A key process we investigate is mantle convection: the slow, solid-state flow of the mantle that transfers heat and material through the interior and drives the thermal evolution of a planet. On Earth, this internal engine shapes surface structures such as plate boundaries, rifts, mountain belts, volcanoes, continents, and ocean basins, and it is in part responsible for our planet’s stable and temperate surface environment that supports life. Geodynamics therefore also provides context for understanding how planets could become (in)habitable.

Because planetary interiors cannot be observed directly beyond shallow depths, geodynamics combines physics-based theory and numerical modelling with observations, including data from laboratory experiments, gravity, topography, surface deformation, and seismic measurements on Earth, and increasingly spacecraft mission datasets for other planets and moons.

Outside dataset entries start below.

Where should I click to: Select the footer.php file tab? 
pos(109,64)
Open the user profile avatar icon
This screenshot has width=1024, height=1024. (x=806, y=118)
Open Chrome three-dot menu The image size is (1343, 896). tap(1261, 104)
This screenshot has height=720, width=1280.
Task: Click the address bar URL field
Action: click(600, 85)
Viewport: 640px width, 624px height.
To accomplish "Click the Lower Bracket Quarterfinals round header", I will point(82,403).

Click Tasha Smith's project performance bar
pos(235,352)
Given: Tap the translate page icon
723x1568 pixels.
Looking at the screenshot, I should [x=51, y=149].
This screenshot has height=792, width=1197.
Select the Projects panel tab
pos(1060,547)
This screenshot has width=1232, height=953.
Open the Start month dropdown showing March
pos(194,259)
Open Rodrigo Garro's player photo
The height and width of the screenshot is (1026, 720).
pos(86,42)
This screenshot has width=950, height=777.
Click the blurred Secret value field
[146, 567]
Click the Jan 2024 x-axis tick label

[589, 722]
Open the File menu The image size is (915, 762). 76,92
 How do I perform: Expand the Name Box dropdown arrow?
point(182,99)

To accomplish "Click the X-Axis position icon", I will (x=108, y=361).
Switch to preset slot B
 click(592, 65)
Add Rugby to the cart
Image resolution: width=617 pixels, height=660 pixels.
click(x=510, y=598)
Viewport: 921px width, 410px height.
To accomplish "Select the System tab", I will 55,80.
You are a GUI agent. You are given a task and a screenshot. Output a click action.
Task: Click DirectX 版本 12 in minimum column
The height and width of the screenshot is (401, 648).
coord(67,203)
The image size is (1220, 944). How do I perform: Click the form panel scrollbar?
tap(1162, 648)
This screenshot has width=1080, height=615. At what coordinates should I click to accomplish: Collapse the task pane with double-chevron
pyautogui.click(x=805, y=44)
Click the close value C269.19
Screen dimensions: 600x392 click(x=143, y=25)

Scientific software development

Our group uses a range of scientific software and computational tools to investigate the long-term evolution of planetary interiors and surfaces, and their links to atmospheres. A central component of our work is the development and application of geodynamic numerical codes that simulate mantle convection and the resulting tectonic and volcanic activity at the surface. These simulations typically rely on high-performance computing, while post-processing, visualization, and quantitative analysis are carried out using custom workflows and codes on local machines.

The scientific software development and computational skills gained through this work are highly interdisciplinary and broadly transferable to many applications, including (but not limited to) positions in computational engineering, climate and Earth-system modeling, space and aerospace analysis, energy and subsurface geoscience, and data-driven R&D (e.g., developing simulation tools, running and optimizing large-scale computations on HPC clusters, automating analysis workflows, and communicating results through clear visualizations and reports).